Blue Room & American Jazz Museum: 2 Tickets Each

Item Number: 270
Time Left: CLOSED
Description
Enjoy Kansas City Jazz! KC's Premiere Jazz Club & Jazz Museum
It's been said that jazz was born in New Orleans, and it grew up in Kansas City. There were four major stops along the earliest jazz portals, including New Orleans, Kansas City, Chicago, and New York. During its golden age, the Kansas City jazz scene was a thriving force, brimming over with plenty of economic development and artistic output beyond category - during a time when the country was at the height of economic downfall and prohibition.
Under the rule of Mob Boss Tom Pendergast, the 1920s, 30s and 40s saw the Historic 18th & Vine Jazz District as an epicenter of activity, often coined as the "Paris of the Plains." Compared to New York's famed 52nd Street, 18th Street was the heart of the community where you could find everything from clothes to cars, doctors or dancing, and plenty of jazz, as the jam sessions lasted 24 hours a day. It was a community full of spirit, diversity, and an incredible hub of commerce, culture and entertainment.

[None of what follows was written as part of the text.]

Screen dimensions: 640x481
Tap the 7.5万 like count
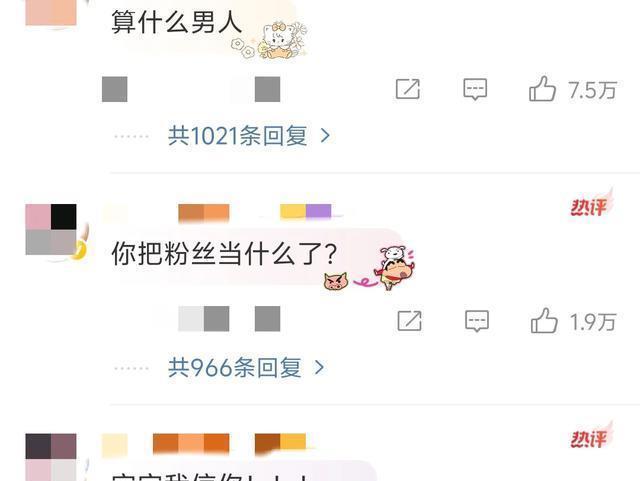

18th & Vine was bristling and buzzing with a unique musical force, a scene ripe with riffs, built upon jumpin' jazz blended with blues, Bird's blossoming bebop, and Kansas City's signature swing. This is the place where John Coltrane first met Charlie Parker - right on the corner of 18th & Vine - and the same area that nurtured the careers of legendary names like Count Basie, Big Joe Turner and Mary Lou Williams, and hundreds of others who shaped the sounds of jazz.